Some female soldiers at Fort Benning support new Army regulations that ban twists and dreadlocks when wearing the uniform.
In the new regulations released Monday, the Army also set guidelines on hairstyles for all soldiers, use of tattoos, jewelry and other standards. The new hair regulations that will impact some black women pushed a Georgia National Guard soldier to start a White House petition to reconsider the changes.
At the local post, Sgt. Bethany Jarka of the 3rd Armored Brigade Combat Team, 3rd Infantry Division, said the Army Regulations 670-1 will help maintain uniformity across all the troops and have less distractions in the uniform.
"I think the new standards or updates are going to help with maintaining a higher level of professionalism," said Jarka, who works at headquarters on Kelley Hill.
Although Jarka has long hair, she has never had any problems with the standards.
"Before this new standard came out, I wore it in a bun," she said. "My hair will not change with the updates."
Master Sgt. Wonda Wilson, also assigned to headquarters, usually wears her hair cut short or pulled back, but she has worn small braids that are still authorized.
"I think they just went back and refined or defined more in detail the standards that were already out there," Wilson said. "They kinda fine tuned them, presenting a more professional look for our female soldiers."
Spc. Shalonda Allen, who works in human resources at the Sledgehammer Brigade and wears her hair pulled back, said she hasn't worn braids, but she has seen other soldiers wearing them.
"I'm glad they are re-enforcing the regulations," she said.
Lt. Col. S. Justin Platt, director of Public Affairs at the Pentagon, said the requirement for hair grooming standards is necessary to maintain uniformity within the military population.
"Many hairstyles are acceptable, as long as they are neat and conservative," he said. "In addition, headgear is expected to fit snugly and comfortably, without bulging or distortion from the intended shape of the headgear and without excessive gaps. Unfortunately, some hairstyles do not meet this standard or others listed in AR 670-1."
Publishing the new standards helps to clarify the Department of the Army policy for proper wear and appearance of Army uniforms worn by officers, enlisted personnel of the active Army and the Army Reserve, he said.
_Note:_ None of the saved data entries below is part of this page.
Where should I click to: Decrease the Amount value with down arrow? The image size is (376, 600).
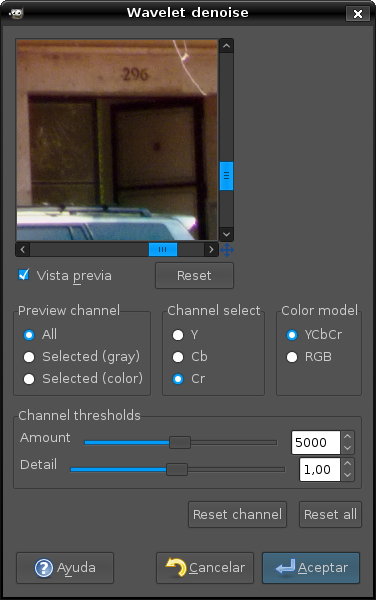click(x=347, y=448)
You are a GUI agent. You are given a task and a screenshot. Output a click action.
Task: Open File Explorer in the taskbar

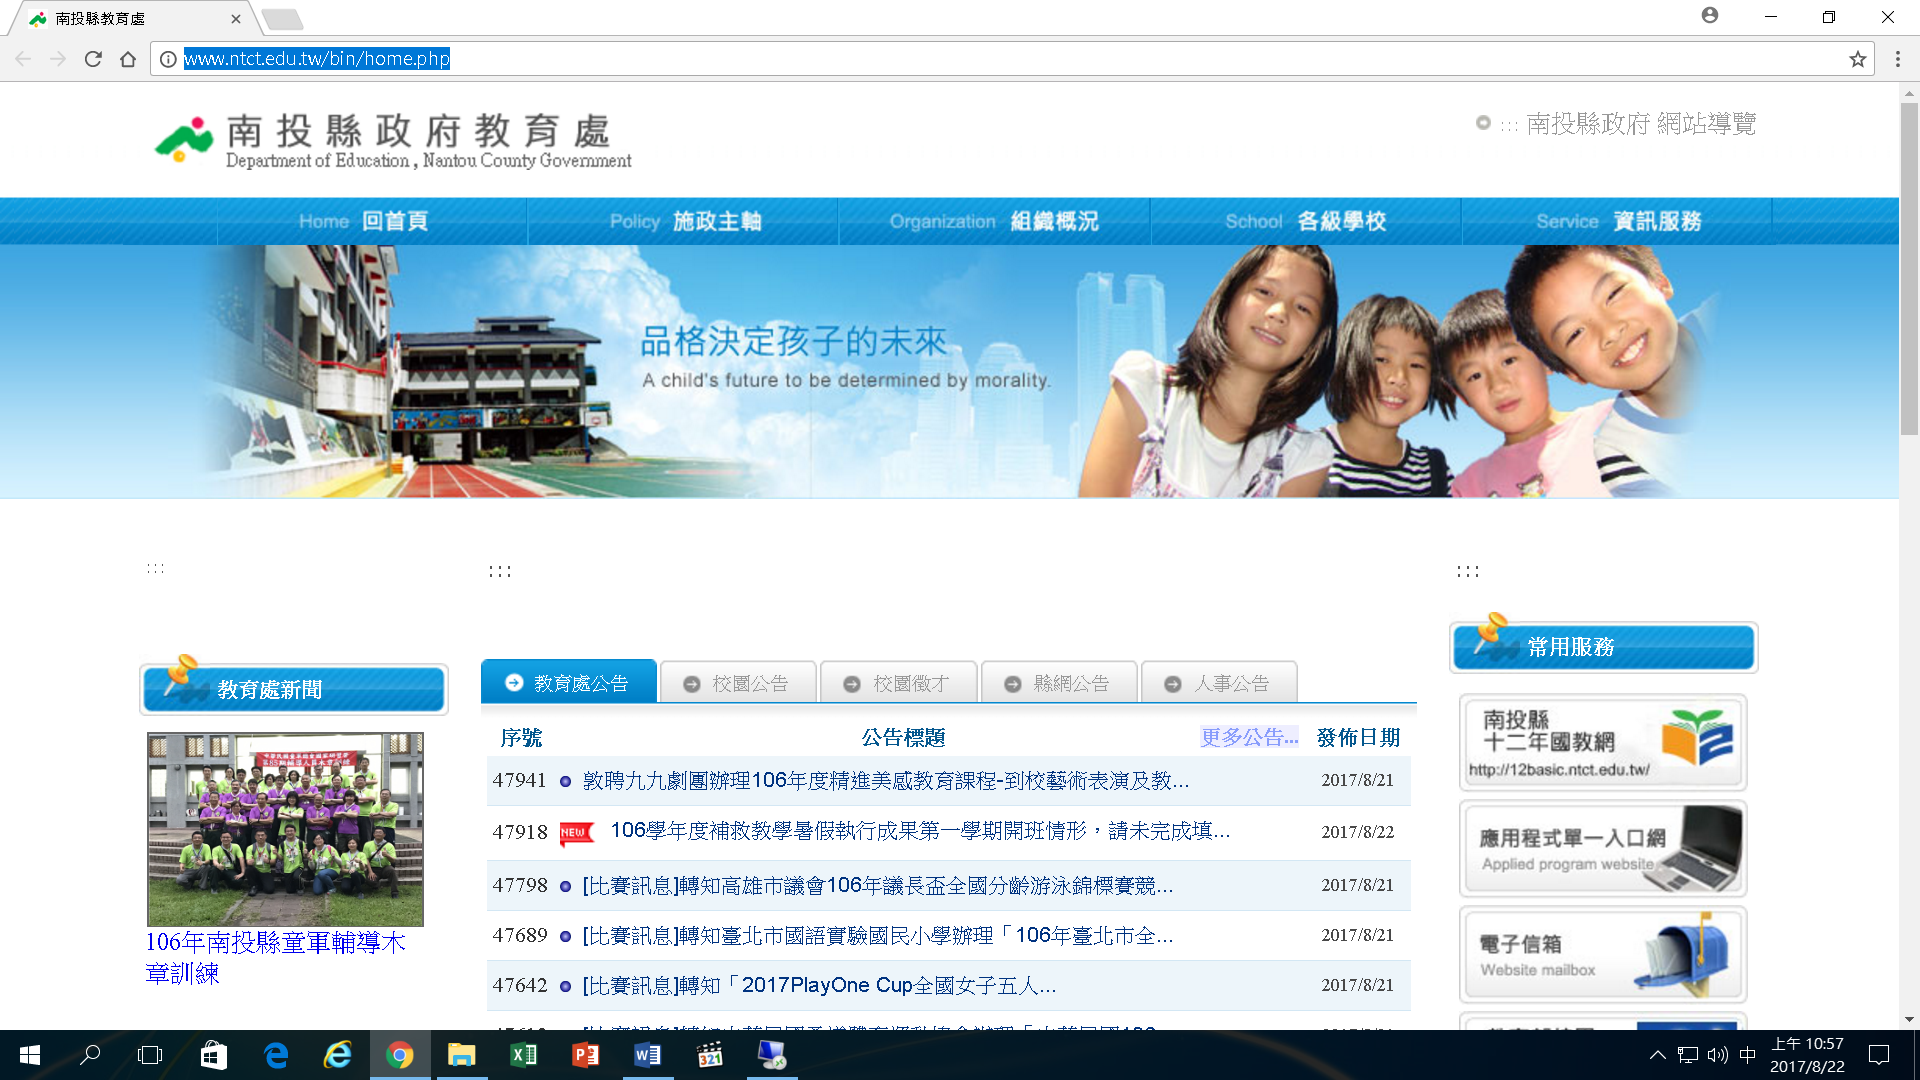[461, 1055]
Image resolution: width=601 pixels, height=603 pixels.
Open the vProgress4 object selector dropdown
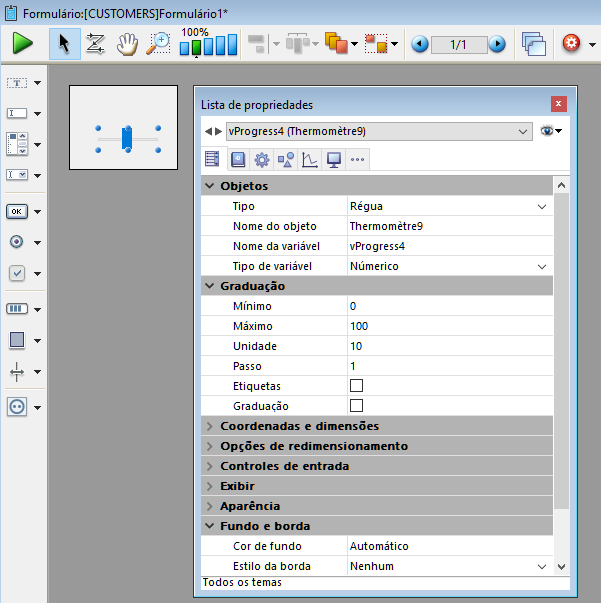coord(525,131)
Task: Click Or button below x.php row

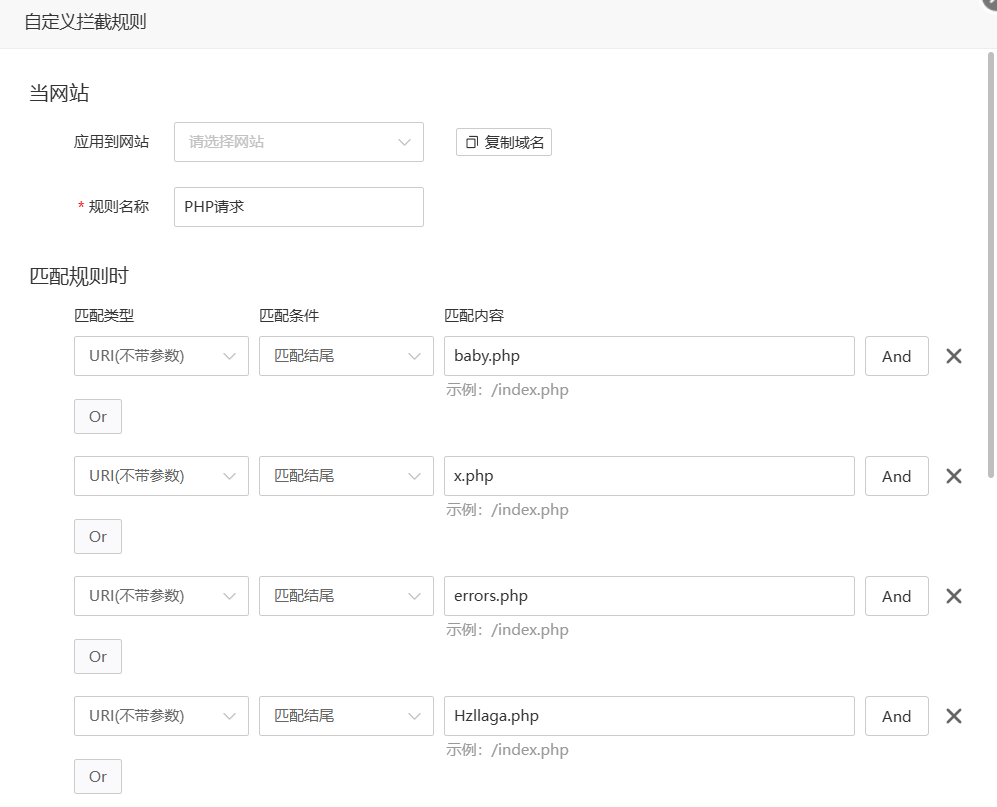Action: tap(98, 537)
In a petition by Sgt. Jasmine Jacobs of the National Guard, she seeks changes in the regulations to allow professional ethnic hairstyles. More than 30 percent of the women serving in the military are of a race other than white, she stated.
"As of 2011, 36 percent of females in the U.S. stated that they are natural, or refrain from chemically processing their hair," the petition states. "Females with natural hair take strides to style their natural hair in a professional manner when necessary; however, changes to AR 670-1 offer little to no options for females with natural hair. In the proposed changes, unauthorized hairstyles include twists, both flat twists as well as two strand twists; as well as dreadlocks, which are defined as any matted or locked coils or ropes of hair. These new changes are racially biased and the lack of regard for ethnic hair is apparent. This policy needs to be reviewed prior to publishing to allow for neat and maintained natural hairstyles."
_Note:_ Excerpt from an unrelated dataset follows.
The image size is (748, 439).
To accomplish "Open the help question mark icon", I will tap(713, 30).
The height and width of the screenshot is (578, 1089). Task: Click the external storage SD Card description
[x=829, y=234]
Platt said the Army has a process for soldiers to suggest changes to the regulation. The soldier must submit a form with full justification for the change and it must be endorsed through the chain of command.
Changes in the AR 670-1 went through an extensive process before they were implemented.
"Policies within these publications give soldiers and leaders the responsibility for ensuring our appearance reflects the highest level of professionalism," Platt said. "All adjustments made within these regulations went through an extensive decision-making process with continuous input from various levels of leaders across the Army."